Segment Start: Working data

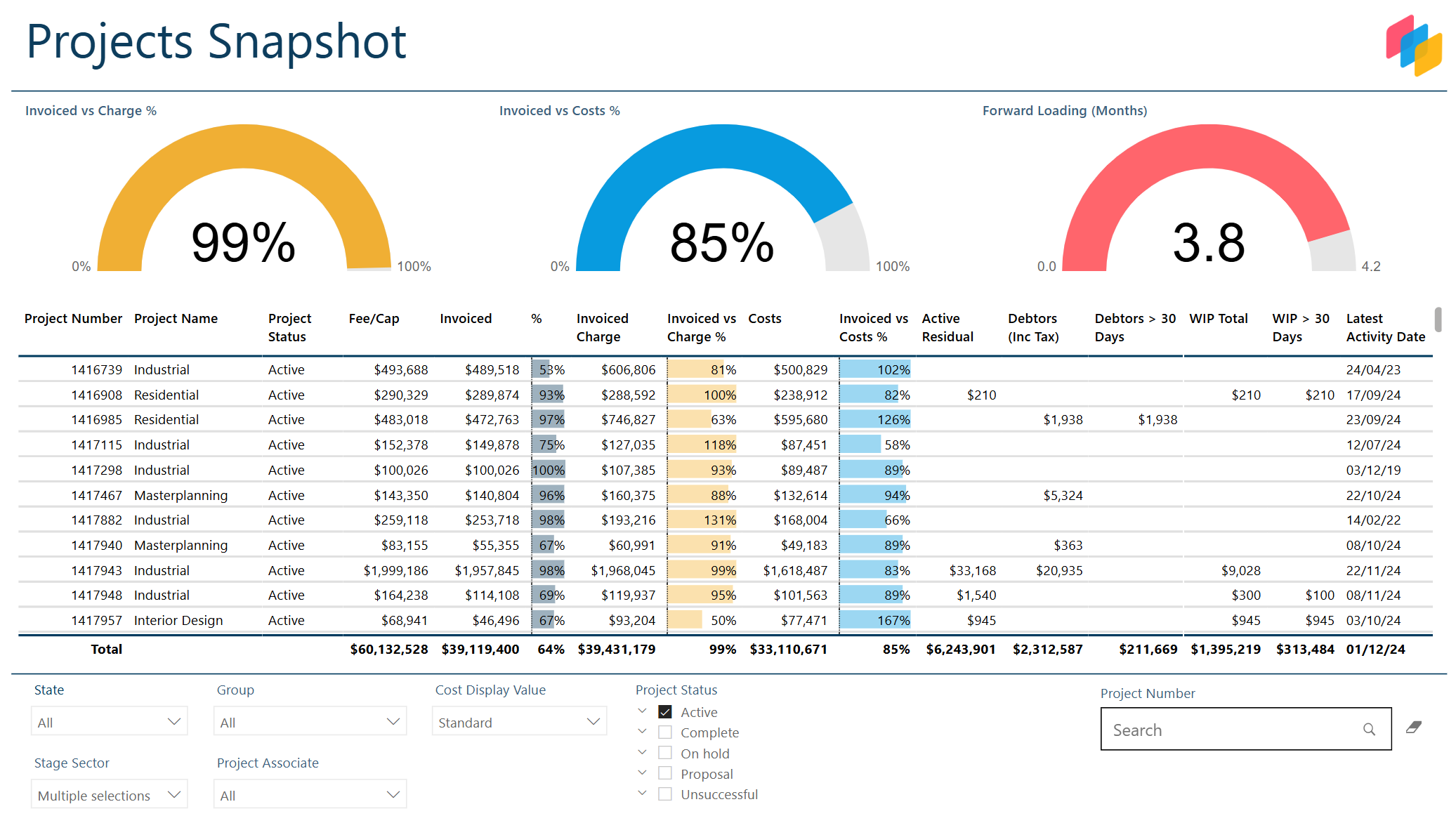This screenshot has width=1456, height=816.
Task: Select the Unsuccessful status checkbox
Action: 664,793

Segment End: Working data
Segment Start: Working data

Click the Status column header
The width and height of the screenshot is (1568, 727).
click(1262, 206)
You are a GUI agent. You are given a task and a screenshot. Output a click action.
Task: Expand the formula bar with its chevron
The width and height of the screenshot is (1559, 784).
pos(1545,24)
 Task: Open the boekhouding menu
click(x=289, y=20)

Segment End: Working data

### [The problem]
I'd like the lines above from the one with "Click the Status column header" up to and including the one with "Task: Expand the formula bar with its chevron" copied exactly, with no other lines.

### [Exercise solution]
Click the Status column header
The width and height of the screenshot is (1568, 727).
click(1262, 206)
You are a GUI agent. You are given a task and a screenshot. Output a click action.
Task: Expand the formula bar with its chevron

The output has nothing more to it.